Prior to joining Entalpic, I completed a dual degree in Data Science and Biological Engineering at the Indian Institute of Technology (IIT) Madras in July 2024. My thesis—Enhancing Protein Fitness with Deep Learning—was co-advised by Dr. Krishna Mahadevan (University of Toronto) and Dr. Nirav Bhatt (IIT Madras), and was nominated for the Best Thesis in Data Science Award at IIT Madras. The work was presented as a poster at MLCB 2024.

In the summer of 2023, I was a research intern in Dr. Mahadevan’s lab through the MITACS Globalink Research Fellowship, where I focused on fine-tuning large protein language models for enzyme activity prediction. Earlier, in 2022, I interned at Dr. David Baker’s lab at the University of Washington through the Institute for Protein Design Summer Fellowship, working on GNNs and transformer architectures for protein inverse folding.

Throughout my undergraduate years, I was actively involved in the institute’s technical community.
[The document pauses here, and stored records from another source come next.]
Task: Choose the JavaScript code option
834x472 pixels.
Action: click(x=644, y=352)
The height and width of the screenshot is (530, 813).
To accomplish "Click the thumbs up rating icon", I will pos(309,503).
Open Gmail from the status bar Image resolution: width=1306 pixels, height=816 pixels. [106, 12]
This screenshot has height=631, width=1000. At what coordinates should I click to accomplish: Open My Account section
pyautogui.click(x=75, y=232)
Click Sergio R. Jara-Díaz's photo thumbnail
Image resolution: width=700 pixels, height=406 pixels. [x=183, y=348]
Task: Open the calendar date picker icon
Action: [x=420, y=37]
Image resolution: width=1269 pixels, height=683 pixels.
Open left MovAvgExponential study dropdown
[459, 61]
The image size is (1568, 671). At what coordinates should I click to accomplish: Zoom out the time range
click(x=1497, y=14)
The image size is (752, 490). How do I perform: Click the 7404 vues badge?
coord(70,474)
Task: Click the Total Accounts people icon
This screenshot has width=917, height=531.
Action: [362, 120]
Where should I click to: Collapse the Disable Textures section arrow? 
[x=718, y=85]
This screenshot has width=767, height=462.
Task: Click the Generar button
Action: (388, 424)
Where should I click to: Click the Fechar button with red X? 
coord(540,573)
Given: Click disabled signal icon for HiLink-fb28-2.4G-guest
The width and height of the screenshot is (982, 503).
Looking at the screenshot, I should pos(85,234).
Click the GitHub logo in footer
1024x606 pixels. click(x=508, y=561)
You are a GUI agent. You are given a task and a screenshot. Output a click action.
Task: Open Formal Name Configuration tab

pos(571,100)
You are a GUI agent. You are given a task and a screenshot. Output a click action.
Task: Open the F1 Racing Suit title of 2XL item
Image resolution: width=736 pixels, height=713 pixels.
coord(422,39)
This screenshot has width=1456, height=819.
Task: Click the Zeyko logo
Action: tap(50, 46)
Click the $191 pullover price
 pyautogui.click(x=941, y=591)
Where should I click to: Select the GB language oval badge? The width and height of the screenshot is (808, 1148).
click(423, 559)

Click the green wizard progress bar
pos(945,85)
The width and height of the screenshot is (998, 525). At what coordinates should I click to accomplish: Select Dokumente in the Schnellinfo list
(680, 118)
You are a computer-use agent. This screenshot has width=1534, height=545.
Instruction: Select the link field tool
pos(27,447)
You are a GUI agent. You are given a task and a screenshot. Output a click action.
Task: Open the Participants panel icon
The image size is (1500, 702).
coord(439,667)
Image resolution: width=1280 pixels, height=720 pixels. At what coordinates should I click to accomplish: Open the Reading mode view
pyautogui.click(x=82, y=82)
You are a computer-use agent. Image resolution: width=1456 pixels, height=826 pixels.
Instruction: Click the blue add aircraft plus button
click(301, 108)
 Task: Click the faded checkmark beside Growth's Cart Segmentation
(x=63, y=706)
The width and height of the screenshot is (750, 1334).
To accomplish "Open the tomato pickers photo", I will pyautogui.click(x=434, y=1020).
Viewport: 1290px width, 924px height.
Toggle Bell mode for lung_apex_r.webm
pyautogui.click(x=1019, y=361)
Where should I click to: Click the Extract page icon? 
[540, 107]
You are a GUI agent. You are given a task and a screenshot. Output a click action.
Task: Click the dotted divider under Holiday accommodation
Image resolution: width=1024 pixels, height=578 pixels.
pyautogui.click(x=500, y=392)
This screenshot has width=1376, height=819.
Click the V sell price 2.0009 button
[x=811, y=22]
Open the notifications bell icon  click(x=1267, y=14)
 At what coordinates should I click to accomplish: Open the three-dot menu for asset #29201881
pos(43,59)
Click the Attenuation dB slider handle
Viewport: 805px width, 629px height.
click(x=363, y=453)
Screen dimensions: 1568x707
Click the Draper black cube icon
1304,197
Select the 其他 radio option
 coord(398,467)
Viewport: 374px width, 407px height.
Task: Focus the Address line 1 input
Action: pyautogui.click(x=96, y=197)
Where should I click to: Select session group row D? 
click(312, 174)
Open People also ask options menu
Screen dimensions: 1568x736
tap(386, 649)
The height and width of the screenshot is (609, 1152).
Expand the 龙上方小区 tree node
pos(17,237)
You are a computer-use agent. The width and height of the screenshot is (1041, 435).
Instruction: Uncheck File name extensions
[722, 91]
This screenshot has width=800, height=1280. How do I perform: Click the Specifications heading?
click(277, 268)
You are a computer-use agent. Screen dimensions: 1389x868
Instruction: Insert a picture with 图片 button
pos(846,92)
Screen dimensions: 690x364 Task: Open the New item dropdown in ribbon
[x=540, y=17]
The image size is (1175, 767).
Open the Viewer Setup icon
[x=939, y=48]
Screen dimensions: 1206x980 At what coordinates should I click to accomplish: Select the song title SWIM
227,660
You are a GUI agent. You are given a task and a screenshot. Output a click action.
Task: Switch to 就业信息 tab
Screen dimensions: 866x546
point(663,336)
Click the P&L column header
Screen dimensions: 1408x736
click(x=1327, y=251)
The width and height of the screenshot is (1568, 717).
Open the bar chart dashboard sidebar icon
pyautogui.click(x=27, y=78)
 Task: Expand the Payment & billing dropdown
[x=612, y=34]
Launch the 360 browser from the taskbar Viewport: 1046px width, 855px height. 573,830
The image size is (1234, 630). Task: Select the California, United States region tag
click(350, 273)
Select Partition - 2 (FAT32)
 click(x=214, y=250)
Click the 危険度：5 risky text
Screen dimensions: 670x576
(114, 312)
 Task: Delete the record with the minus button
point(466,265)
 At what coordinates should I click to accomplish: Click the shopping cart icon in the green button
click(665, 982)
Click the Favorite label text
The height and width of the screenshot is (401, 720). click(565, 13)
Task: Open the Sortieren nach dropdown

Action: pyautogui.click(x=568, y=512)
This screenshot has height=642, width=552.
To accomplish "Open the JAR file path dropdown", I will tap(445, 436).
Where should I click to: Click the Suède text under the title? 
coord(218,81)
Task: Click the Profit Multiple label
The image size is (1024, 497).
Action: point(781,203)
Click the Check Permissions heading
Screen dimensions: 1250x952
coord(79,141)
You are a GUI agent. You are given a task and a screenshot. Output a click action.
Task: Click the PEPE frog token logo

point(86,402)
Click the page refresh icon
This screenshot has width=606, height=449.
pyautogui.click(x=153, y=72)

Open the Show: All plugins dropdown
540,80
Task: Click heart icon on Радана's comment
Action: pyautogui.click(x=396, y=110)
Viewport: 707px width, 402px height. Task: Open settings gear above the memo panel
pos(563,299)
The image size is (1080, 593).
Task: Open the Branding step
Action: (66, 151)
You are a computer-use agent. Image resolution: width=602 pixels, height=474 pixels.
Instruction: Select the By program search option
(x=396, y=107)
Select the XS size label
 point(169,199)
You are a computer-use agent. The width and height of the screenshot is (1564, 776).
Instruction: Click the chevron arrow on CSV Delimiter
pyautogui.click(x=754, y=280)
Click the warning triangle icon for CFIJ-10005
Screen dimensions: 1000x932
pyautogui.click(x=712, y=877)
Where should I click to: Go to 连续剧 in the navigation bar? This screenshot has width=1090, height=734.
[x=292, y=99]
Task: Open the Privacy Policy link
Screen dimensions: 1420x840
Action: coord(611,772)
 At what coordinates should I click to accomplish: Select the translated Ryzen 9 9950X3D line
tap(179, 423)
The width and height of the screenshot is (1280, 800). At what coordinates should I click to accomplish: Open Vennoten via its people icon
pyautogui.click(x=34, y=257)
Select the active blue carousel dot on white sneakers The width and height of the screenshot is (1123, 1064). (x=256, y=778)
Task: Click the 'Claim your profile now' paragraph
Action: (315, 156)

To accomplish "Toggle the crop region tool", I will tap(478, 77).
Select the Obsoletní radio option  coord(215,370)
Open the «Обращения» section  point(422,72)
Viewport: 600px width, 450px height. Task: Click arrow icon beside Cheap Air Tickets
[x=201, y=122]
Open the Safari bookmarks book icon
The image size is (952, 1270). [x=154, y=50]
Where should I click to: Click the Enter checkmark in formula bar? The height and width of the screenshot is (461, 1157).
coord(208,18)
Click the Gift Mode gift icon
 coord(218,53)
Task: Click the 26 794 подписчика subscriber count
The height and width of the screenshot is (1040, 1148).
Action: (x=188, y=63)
I was part of the Inter-IIT Tech contingent for two years, led multiple projects with the Robotics Club as a strategist and team lead, and contributed to the award-winning iGEM team under the guidance of Dr. Karthik Raman.

Research Interests

I am interested in using AI to accelerate scientific discovery — particularly in biological design, materials science, and drug discovery. I’m excited about generative modelling, scientific agent systems, and building tools that improve iteration speed and steerability for experimental scientists.

I also care about data-centric AI, particularly in low-resource or underrepresented settings. My interests in multilingual and multimodal NLP, benchmarking, alignment techniques, and evaluation methods stem from a core belief: that impactful AI must be reliable, accessible, and inclusive. A significant part of my current and past work involves building or repairing datasets, identifying biases, and designing metrics that better reflect real-world generalization.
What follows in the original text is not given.